**Task requirements:**
Reproduce each of the records below word for word, without altering any line.
Start Extracted data
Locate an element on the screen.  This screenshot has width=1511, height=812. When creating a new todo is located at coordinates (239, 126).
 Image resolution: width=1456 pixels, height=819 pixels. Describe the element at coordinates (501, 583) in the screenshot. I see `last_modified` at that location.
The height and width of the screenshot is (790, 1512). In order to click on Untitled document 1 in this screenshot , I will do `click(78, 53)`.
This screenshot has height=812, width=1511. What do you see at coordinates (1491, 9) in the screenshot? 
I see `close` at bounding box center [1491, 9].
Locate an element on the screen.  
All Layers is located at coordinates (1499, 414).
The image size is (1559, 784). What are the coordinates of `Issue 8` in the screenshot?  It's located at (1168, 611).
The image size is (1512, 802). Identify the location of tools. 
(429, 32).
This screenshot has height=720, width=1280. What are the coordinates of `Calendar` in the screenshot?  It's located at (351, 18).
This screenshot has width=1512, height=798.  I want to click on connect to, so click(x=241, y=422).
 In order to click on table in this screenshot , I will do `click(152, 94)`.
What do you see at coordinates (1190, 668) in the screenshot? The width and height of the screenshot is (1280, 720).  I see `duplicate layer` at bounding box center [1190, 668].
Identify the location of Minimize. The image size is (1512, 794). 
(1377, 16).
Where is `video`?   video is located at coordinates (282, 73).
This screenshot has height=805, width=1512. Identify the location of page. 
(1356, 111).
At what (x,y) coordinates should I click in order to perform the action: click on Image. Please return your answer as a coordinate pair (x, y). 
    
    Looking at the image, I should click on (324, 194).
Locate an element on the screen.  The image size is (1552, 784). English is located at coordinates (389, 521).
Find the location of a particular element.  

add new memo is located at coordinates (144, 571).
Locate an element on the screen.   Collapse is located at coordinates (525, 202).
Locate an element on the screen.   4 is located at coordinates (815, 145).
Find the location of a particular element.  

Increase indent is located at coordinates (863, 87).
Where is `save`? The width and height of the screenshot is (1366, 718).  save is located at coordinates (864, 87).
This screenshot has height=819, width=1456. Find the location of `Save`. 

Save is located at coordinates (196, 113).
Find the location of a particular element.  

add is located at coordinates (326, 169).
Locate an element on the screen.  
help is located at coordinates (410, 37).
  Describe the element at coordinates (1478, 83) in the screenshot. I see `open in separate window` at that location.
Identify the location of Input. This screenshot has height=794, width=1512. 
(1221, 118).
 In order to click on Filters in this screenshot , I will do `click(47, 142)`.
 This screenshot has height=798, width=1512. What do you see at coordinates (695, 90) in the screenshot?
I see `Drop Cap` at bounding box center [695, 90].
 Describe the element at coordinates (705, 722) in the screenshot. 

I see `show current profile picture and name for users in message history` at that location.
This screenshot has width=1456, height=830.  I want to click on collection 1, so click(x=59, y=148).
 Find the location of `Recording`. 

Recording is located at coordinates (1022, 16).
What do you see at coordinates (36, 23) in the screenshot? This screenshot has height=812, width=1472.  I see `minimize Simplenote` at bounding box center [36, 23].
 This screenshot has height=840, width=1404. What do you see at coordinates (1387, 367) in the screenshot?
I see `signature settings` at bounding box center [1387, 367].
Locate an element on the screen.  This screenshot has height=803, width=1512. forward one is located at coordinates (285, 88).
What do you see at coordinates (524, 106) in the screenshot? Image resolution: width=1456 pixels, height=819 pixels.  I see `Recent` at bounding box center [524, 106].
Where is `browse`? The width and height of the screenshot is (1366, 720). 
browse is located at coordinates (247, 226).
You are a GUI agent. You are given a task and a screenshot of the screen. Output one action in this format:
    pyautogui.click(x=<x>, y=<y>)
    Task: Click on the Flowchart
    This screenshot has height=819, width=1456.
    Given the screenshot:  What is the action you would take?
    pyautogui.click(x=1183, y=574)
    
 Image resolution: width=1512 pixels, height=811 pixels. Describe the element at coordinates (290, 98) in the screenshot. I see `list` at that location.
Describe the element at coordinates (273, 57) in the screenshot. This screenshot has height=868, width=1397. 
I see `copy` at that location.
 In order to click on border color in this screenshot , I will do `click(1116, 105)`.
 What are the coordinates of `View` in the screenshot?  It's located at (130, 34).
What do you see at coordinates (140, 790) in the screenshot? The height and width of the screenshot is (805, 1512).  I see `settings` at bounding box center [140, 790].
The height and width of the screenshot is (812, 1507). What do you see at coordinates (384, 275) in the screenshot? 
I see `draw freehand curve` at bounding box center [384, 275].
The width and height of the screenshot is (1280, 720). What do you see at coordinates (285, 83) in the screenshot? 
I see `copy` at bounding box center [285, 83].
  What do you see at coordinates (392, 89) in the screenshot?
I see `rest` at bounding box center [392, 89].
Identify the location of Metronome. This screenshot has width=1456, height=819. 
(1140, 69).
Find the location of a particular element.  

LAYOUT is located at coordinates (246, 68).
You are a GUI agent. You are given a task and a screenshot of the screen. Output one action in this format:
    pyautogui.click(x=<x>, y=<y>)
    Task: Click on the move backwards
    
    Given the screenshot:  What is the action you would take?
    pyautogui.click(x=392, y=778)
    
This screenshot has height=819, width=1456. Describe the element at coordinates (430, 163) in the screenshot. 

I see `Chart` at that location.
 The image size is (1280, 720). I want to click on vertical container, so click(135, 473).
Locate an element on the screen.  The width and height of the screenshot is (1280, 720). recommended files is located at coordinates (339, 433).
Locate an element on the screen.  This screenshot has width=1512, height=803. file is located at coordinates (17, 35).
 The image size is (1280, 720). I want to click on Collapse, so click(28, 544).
End Extracted data
**The response:**
Locate an element on the screen.  This screenshot has width=1511, height=812. When creating a new todo is located at coordinates (239, 126).
 Image resolution: width=1456 pixels, height=819 pixels. Describe the element at coordinates (501, 583) in the screenshot. I see `last_modified` at that location.
The height and width of the screenshot is (790, 1512). In order to click on Untitled document 1 in this screenshot , I will do `click(78, 53)`.
This screenshot has height=812, width=1511. What do you see at coordinates (1491, 9) in the screenshot? 
I see `close` at bounding box center [1491, 9].
Locate an element on the screen.  
All Layers is located at coordinates (1499, 414).
The image size is (1559, 784). What are the coordinates of `Issue 8` in the screenshot?  It's located at (1168, 611).
The image size is (1512, 802). Identify the location of tools. 
(429, 32).
This screenshot has height=720, width=1280. What are the coordinates of `Calendar` in the screenshot?  It's located at (351, 18).
This screenshot has width=1512, height=798.  I want to click on connect to, so click(x=241, y=422).
 In order to click on table in this screenshot , I will do `click(152, 94)`.
What do you see at coordinates (1190, 668) in the screenshot? The width and height of the screenshot is (1280, 720).  I see `duplicate layer` at bounding box center [1190, 668].
Identify the location of Minimize. The image size is (1512, 794). 
(1377, 16).
Where is `video`?   video is located at coordinates (282, 73).
This screenshot has height=805, width=1512. Identify the location of page. 
(1356, 111).
At what (x,y) coordinates should I click in order to perform the action: click on Image. Please return your answer as a coordinate pair (x, y). 
    
    Looking at the image, I should click on (324, 194).
Locate an element on the screen.  The image size is (1552, 784). English is located at coordinates (389, 521).
Find the location of a particular element.  

add new memo is located at coordinates (144, 571).
Locate an element on the screen.   Collapse is located at coordinates (525, 202).
Locate an element on the screen.   4 is located at coordinates (815, 145).
Find the location of a particular element.  

Increase indent is located at coordinates (863, 87).
Where is `save`? The width and height of the screenshot is (1366, 718).  save is located at coordinates (864, 87).
This screenshot has height=819, width=1456. Find the location of `Save`. 

Save is located at coordinates (196, 113).
Find the location of a particular element.  

add is located at coordinates (326, 169).
Locate an element on the screen.  
help is located at coordinates (410, 37).
  Describe the element at coordinates (1478, 83) in the screenshot. I see `open in separate window` at that location.
Identify the location of Input. This screenshot has height=794, width=1512. 
(1221, 118).
 In order to click on Filters in this screenshot , I will do `click(47, 142)`.
 This screenshot has height=798, width=1512. What do you see at coordinates (695, 90) in the screenshot?
I see `Drop Cap` at bounding box center [695, 90].
 Describe the element at coordinates (705, 722) in the screenshot. 

I see `show current profile picture and name for users in message history` at that location.
This screenshot has width=1456, height=830.  I want to click on collection 1, so click(x=59, y=148).
 Find the location of `Recording`. 

Recording is located at coordinates (1022, 16).
What do you see at coordinates (36, 23) in the screenshot? This screenshot has height=812, width=1472.  I see `minimize Simplenote` at bounding box center [36, 23].
 This screenshot has height=840, width=1404. What do you see at coordinates (1387, 367) in the screenshot?
I see `signature settings` at bounding box center [1387, 367].
Locate an element on the screen.  This screenshot has height=803, width=1512. forward one is located at coordinates (285, 88).
What do you see at coordinates (524, 106) in the screenshot? Image resolution: width=1456 pixels, height=819 pixels.  I see `Recent` at bounding box center [524, 106].
Where is `browse`? The width and height of the screenshot is (1366, 720). 
browse is located at coordinates (247, 226).
You are a GUI agent. You are given a task and a screenshot of the screen. Output one action in this format:
    pyautogui.click(x=<x>, y=<y>)
    Task: Click on the Flowchart
    This screenshot has height=819, width=1456.
    Given the screenshot:  What is the action you would take?
    pyautogui.click(x=1183, y=574)
    
 Image resolution: width=1512 pixels, height=811 pixels. Describe the element at coordinates (290, 98) in the screenshot. I see `list` at that location.
Describe the element at coordinates (273, 57) in the screenshot. This screenshot has height=868, width=1397. 
I see `copy` at that location.
 In order to click on border color in this screenshot , I will do `click(1116, 105)`.
 What are the coordinates of `View` in the screenshot?  It's located at (130, 34).
What do you see at coordinates (140, 790) in the screenshot? The height and width of the screenshot is (805, 1512).  I see `settings` at bounding box center [140, 790].
The height and width of the screenshot is (812, 1507). What do you see at coordinates (384, 275) in the screenshot? 
I see `draw freehand curve` at bounding box center [384, 275].
The width and height of the screenshot is (1280, 720). What do you see at coordinates (285, 83) in the screenshot? 
I see `copy` at bounding box center [285, 83].
  What do you see at coordinates (392, 89) in the screenshot?
I see `rest` at bounding box center [392, 89].
Identify the location of Metronome. This screenshot has width=1456, height=819. 
(1140, 69).
Find the location of a particular element.  

LAYOUT is located at coordinates (246, 68).
You are a GUI agent. You are given a task and a screenshot of the screen. Output one action in this format:
    pyautogui.click(x=<x>, y=<y>)
    Task: Click on the move backwards
    
    Given the screenshot:  What is the action you would take?
    pyautogui.click(x=392, y=778)
    
This screenshot has height=819, width=1456. Describe the element at coordinates (430, 163) in the screenshot. 

I see `Chart` at that location.
 The image size is (1280, 720). I want to click on vertical container, so click(135, 473).
Locate an element on the screen.  The width and height of the screenshot is (1280, 720). recommended files is located at coordinates (339, 433).
Locate an element on the screen.  This screenshot has width=1512, height=803. file is located at coordinates (17, 35).
 The image size is (1280, 720). I want to click on Collapse, so click(28, 544).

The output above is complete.